## [Rows from a screen grounding dataset]
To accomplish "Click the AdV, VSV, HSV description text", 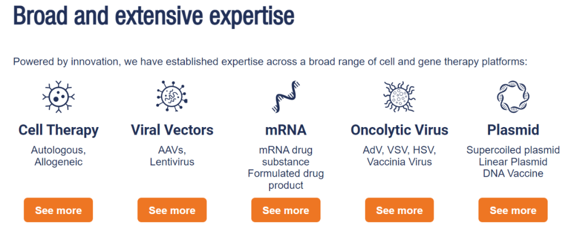I will [399, 149].
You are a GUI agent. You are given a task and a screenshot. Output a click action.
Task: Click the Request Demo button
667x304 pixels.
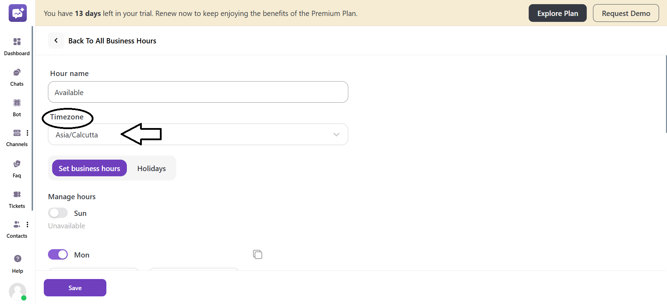[x=626, y=13]
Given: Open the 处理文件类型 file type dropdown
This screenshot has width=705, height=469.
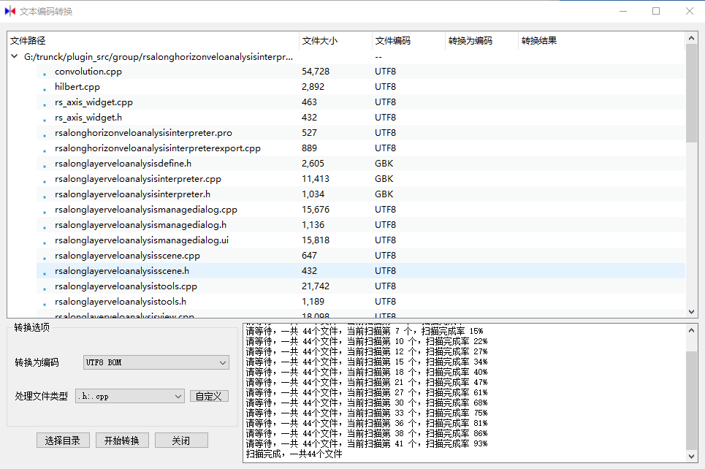Looking at the screenshot, I should [129, 395].
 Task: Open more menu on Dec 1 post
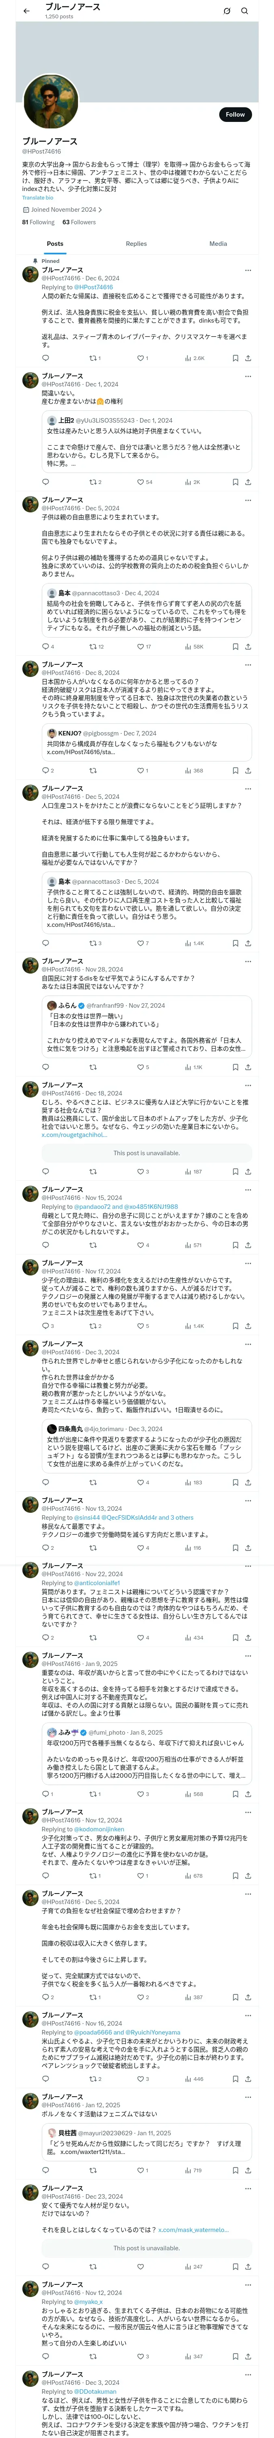click(248, 376)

## [TASK DESCRIPTION]
Rewrite the material starting at the line containing "Given: Open the 处理文件类型 file type dropdown" and ending at the end of the material, with "post" replaced by "reply" and nothing else changed. Leave the pictures out.

## [WORKED ANSWER]
Given: Open the 处理文件类型 file type dropdown
This screenshot has width=705, height=469.
Looking at the screenshot, I should [129, 395].
 Task: Open more menu on Dec 1 reply
click(248, 376)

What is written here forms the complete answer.